### [SUPPLIED TEXT]
BEGIN

Cuts Come at Time of Rising Need for Housing Assistance and Will Exacerbate Homelessness

PDF of this report (10pp.)

By Douglas Rice

April 2, 2013

The budget cuts known as “sequestration,” initiated on March 1, will likely force state and local housing agencies to cut the number of low-income families using Housing Choice Vouchers to afford housing by roughly 140,000 by early 2014.[1]   This represents a sharp break from Congress’ bipartisan commitment — which it has met for most of the voucher program’s nearly 40-year history — to renew assistance for at least the same number of families from year to year.      Thousands of other low-income families using vouchers could face sharp rent increases because of sequestration.

These cuts, which housing agencies have already begun to implement (primarily by failing to reissue vouchers to families on waiting lists when other families leave the program), will fall heavily on vulnerable people.  Half of the households in the voucher program include seniors or people with disabilities, while most of the rest are families with children.  These households typically have incomes well below the poverty line and cannot afford housing without assistance.  Some who will go without assistance face extreme hardship, such as living in homeless shelters. 

The cuts come at a time when the number of low-income families in need of housing assistance has been rising substantially, there are long waiting lists for vouchers in almost every community, and homelessness remains a persistent problem.

Since many communities accord priority in issuing vouchers to people who are homeless or at imminent risk of homelessness, these cuts in housing vouchers will exacerbate homelessness.  They will do so at the same time that sequestration also will force cuts in the federal grants that communities use to assist homeless people.  For instance, funding for Emergency Solutions Grants (ESG), which help support emergency shelters and temporary financial and other types of assistance for at-risk people to avert homelessness or enable them to move from shelters into permanent housing, could fall by 34 percent in 2013.[2]   As a result, more individuals and families will become homeless, and they will remain homeless longer.

END

### [JOB A]
Lay out everything in the records from the first line down to the line containing "x-tick-label: 20 ECTS-AP", both included, as a JSON list of strings with one string per line. Omit blank lines.
### [JOB B]
Proceed with the report on sequestration cuts to housing vouchers, picking up after its last paragraph.

Stored data entries:
BEGIN

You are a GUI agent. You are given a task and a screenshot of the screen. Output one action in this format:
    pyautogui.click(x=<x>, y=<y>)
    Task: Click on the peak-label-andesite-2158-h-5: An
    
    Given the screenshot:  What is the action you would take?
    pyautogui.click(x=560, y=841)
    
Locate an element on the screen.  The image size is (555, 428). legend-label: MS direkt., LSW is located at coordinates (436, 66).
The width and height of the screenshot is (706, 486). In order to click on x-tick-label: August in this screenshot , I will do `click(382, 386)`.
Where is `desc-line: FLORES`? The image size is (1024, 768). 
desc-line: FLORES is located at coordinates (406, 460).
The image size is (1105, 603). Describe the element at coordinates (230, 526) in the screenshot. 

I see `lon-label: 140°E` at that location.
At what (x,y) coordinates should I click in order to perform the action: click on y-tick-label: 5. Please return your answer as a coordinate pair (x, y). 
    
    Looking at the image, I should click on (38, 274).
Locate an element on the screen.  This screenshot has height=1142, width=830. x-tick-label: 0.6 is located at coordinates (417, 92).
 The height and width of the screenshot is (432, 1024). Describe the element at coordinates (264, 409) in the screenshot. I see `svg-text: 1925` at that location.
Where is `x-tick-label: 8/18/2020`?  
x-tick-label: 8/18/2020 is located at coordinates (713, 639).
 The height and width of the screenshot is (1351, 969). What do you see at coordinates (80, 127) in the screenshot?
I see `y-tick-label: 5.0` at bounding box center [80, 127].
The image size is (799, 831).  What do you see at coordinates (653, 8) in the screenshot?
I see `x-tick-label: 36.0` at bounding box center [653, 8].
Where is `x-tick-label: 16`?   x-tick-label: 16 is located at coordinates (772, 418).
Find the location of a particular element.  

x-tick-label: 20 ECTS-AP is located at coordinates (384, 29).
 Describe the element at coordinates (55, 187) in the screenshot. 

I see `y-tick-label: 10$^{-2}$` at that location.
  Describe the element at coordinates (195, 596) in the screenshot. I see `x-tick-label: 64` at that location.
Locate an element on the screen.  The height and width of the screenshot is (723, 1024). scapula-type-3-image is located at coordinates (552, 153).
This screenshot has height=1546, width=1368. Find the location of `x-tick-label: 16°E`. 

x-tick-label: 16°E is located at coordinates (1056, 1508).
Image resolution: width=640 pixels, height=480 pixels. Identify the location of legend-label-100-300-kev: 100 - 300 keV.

END

### [WRITTEN REPLY A]
[
  "You are a GUI agent. You are given a task and a screenshot of the screen. Output one action in this format:",
  "    pyautogui.click(x=<x>, y=<y>)",
  "    Task: Click on the peak-label-andesite-2158-h-5: An",
  "    Given the screenshot:  What is the action you would take?",
  "    pyautogui.click(x=560, y=841)",
  "Locate an element on the screen.  The image size is (555, 428). legend-label: MS direkt., LSW is located at coordinates (436, 66).",
  "The width and height of the screenshot is (706, 486). In order to click on x-tick-label: August in this screenshot , I will do `click(382, 386)`.",
  "Where is `desc-line: FLORES`? The image size is (1024, 768). ",
  "desc-line: FLORES is located at coordinates (406, 460).",
  "The image size is (1105, 603). Describe the element at coordinates (230, 526) in the screenshot. ",
  "I see `lon-label: 140°E` at that location.",
  "At what (x,y) coordinates should I click in order to perform the action: click on y-tick-label: 5. Please return your answer as a coordinate pair (x, y). ",
  "    Looking at the image, I should click on (38, 274).",
  "Locate an element on the screen.  This screenshot has height=1142, width=830. x-tick-label: 0.6 is located at coordinates (417, 92).",
  " The height and width of the screenshot is (432, 1024). Describe the element at coordinates (264, 409) in the screenshot. I see `svg-text: 1925` at that location.",
  "Where is `x-tick-label: 8/18/2020`?  ",
  "x-tick-label: 8/18/2020 is located at coordinates (713, 639).",
  " The height and width of the screenshot is (1351, 969). What do you see at coordinates (80, 127) in the screenshot?",
  "I see `y-tick-label: 5.0` at bounding box center [80, 127].",
  "The image size is (799, 831).  What do you see at coordinates (653, 8) in the screenshot?",
  "I see `x-tick-label: 36.0` at bounding box center [653, 8].",
  "Where is `x-tick-label: 16`?   x-tick-label: 16 is located at coordinates (772, 418).",
  "Find the location of a particular element.  ",
  "x-tick-label: 20 ECTS-AP is located at coordinates (384, 29)."
]

### [WRITTEN REPLY B]
Overall, sequestration will cut more than $2 billion in 2013 from housing assistance and community-development programs administered by the Department of Housing and Urban Development (HUD).  While cuts in housing vouchers and homeless assistance will probably have the largest impact on low-income families in the near term, sequestration will also contribute to further losses of public housing, impede the development of affordable housing for low-income seniors and people with disabilities, cause more low-income children to be exposed to lead-based paint in older rental housing, and cut counseling services for families at risk of foreclosure.

Table 1
Funding Levels and Sequestration Cuts in Major Housing and Community Development Programs, 2013 (in millions of dollars, not adjusted for inflation)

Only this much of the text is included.